#### [RECORDS PROVIDED]
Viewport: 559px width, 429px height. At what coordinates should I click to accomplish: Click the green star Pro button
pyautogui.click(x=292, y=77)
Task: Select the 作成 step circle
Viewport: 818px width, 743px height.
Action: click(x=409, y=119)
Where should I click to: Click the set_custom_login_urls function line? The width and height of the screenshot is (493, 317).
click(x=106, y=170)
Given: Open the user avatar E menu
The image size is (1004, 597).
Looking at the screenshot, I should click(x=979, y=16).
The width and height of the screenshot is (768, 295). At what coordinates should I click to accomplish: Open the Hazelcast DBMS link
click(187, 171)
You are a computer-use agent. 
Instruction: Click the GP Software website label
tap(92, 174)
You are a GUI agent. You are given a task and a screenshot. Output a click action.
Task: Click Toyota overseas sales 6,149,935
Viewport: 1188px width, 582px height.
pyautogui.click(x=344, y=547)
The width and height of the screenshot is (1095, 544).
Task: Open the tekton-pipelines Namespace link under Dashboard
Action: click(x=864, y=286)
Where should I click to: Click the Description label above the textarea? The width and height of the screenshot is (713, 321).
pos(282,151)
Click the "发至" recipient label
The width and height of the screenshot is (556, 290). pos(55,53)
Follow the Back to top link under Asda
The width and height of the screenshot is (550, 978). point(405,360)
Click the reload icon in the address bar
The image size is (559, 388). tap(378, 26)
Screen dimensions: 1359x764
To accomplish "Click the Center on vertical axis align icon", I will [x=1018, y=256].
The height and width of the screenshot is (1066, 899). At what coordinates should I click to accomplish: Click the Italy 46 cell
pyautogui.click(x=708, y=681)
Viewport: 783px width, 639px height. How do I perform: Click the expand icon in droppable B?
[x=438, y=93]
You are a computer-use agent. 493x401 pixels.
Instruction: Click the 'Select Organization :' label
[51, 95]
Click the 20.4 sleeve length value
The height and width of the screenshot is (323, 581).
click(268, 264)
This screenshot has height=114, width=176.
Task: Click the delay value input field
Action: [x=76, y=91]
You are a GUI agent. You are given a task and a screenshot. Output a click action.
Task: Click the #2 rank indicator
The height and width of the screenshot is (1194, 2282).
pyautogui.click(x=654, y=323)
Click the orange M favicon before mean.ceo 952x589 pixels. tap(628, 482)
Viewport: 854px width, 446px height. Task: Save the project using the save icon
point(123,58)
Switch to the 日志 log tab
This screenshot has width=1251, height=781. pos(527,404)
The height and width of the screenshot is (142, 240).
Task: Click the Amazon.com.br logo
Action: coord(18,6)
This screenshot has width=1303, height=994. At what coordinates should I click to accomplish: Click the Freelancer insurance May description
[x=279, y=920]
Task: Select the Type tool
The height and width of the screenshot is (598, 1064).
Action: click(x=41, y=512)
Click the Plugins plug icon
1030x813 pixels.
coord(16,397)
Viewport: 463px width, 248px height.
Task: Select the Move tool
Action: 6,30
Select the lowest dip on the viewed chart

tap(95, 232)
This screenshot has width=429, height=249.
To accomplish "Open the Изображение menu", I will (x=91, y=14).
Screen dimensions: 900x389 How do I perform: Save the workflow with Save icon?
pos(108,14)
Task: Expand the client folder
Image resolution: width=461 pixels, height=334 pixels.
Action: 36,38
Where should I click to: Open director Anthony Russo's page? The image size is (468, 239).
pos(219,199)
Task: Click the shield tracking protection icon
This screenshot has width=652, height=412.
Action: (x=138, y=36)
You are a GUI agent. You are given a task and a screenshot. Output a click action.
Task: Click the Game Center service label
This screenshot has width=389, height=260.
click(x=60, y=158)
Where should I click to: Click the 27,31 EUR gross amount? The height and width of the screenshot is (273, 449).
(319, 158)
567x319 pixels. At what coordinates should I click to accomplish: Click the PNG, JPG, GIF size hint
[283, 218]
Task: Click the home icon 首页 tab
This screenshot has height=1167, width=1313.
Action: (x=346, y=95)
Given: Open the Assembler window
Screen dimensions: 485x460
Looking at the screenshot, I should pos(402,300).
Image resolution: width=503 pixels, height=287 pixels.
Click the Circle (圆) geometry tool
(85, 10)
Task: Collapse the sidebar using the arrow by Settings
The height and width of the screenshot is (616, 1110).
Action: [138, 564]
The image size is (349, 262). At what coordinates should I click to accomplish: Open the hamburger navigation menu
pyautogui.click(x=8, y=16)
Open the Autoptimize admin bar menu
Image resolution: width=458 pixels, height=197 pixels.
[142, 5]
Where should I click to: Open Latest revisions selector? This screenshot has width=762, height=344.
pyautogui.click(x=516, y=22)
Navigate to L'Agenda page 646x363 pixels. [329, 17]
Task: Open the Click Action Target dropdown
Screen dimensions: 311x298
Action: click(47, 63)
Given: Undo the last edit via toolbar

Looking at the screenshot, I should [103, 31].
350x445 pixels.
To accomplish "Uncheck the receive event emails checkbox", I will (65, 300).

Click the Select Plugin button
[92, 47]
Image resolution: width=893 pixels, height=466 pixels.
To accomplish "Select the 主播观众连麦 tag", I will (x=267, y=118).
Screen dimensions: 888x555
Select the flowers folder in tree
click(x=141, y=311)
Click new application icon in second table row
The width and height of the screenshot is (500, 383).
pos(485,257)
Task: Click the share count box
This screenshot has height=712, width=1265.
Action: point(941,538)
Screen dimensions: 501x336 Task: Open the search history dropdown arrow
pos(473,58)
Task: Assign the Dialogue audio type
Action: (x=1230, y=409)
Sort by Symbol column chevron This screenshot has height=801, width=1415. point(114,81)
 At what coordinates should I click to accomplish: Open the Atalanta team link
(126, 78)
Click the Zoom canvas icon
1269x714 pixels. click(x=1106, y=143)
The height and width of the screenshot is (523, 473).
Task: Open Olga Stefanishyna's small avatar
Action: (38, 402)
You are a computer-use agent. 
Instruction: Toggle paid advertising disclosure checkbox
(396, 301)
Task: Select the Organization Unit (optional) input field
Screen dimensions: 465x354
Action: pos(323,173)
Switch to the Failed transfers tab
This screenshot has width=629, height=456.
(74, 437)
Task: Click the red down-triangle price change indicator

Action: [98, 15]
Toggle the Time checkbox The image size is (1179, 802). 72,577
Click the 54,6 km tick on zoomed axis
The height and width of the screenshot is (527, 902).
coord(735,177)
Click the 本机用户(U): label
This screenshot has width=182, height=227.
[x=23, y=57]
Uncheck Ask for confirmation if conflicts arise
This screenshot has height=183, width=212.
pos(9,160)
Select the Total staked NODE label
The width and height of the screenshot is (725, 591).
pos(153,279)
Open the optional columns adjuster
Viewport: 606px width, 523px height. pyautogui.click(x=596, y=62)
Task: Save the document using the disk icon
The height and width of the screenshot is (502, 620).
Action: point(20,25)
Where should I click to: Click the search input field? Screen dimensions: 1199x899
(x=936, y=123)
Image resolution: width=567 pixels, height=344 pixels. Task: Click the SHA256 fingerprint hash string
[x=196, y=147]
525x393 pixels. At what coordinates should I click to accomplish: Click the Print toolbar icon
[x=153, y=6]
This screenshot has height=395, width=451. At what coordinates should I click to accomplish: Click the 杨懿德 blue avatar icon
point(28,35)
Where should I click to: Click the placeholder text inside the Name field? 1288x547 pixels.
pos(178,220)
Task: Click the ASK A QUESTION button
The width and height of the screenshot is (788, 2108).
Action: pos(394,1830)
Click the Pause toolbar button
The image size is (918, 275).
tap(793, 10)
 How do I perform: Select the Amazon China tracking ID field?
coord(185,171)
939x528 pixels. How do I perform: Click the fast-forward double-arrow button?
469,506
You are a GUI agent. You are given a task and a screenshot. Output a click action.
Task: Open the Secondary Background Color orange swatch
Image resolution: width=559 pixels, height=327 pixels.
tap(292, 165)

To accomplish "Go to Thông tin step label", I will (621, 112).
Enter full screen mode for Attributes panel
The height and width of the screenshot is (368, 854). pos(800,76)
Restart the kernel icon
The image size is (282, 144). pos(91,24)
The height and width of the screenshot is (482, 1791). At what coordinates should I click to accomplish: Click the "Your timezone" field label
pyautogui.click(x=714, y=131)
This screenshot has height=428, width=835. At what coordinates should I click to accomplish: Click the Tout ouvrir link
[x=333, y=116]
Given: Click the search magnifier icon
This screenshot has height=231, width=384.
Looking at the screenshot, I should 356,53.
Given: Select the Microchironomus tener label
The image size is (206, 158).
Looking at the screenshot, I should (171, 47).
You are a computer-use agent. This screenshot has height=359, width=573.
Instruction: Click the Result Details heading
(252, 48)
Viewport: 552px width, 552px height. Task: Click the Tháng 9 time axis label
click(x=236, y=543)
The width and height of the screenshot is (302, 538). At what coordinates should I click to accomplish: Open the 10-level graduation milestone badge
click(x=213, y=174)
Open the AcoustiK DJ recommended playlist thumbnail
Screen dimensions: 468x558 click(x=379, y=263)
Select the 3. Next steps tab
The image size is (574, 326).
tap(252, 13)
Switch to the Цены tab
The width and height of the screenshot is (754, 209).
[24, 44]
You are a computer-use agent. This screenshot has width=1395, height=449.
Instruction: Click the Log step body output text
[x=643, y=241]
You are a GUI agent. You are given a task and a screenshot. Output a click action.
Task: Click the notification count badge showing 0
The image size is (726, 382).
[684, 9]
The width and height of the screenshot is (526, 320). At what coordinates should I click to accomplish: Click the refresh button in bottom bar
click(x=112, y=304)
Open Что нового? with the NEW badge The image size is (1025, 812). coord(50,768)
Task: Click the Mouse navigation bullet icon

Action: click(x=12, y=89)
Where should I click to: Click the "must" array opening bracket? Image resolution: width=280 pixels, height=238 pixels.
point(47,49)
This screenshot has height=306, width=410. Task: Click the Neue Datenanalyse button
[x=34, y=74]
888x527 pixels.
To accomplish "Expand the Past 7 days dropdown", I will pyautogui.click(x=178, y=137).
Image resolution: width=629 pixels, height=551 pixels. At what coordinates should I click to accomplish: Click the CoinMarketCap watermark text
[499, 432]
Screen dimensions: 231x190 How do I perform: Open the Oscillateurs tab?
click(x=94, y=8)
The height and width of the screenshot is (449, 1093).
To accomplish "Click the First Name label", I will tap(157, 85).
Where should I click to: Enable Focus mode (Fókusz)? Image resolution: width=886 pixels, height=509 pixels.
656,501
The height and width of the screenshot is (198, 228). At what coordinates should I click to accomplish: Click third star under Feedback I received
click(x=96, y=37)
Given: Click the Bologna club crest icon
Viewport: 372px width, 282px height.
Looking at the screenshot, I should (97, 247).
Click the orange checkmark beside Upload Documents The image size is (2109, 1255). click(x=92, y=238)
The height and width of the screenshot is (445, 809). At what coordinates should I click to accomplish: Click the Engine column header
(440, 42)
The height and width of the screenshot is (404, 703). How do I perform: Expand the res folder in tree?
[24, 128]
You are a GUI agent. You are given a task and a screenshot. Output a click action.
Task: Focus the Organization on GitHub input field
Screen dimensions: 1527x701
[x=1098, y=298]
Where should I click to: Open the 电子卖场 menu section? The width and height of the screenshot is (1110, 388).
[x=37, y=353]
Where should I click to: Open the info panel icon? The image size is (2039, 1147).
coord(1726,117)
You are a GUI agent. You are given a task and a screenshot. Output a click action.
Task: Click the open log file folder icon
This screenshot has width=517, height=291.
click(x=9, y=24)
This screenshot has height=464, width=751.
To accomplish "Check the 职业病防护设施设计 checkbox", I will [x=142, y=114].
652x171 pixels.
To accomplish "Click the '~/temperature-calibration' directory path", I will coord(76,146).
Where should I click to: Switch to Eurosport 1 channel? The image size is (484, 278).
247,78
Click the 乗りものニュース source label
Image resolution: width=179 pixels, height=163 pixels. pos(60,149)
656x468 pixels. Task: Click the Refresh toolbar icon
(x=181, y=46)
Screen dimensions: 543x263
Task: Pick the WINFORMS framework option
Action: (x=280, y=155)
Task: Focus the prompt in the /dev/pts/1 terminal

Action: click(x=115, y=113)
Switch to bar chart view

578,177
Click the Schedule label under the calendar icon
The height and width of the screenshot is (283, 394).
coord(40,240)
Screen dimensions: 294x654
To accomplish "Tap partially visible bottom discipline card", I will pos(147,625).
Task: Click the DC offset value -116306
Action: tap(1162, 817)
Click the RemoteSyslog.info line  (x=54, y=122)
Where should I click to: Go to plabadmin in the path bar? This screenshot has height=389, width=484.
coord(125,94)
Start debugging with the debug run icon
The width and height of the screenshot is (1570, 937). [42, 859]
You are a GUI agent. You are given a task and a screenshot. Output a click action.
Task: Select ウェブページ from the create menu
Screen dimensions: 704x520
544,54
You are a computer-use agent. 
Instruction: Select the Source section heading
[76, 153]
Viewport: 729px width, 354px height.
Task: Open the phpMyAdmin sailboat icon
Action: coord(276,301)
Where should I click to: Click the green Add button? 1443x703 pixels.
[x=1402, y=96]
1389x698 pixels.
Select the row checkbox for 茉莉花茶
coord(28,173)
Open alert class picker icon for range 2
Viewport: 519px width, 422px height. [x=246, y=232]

#### [WORK INSTRUCTIONS]
Please output the stretch of material from the line containing "Task: Select the Organization" through the line containing "[x=23, y=57]", reproducing each line precisely.

#### [EXERCISE RESULT]
Task: Select the Organization Unit (optional) input field
Screen dimensions: 465x354
Action: pos(323,173)
Switch to the Failed transfers tab
This screenshot has width=629, height=456.
(74, 437)
Task: Click the red down-triangle price change indicator

Action: [98, 15]
Toggle the Time checkbox The image size is (1179, 802). 72,577
Click the 54,6 km tick on zoomed axis
The height and width of the screenshot is (527, 902).
coord(735,177)
Click the 本机用户(U): label
This screenshot has width=182, height=227.
[x=23, y=57]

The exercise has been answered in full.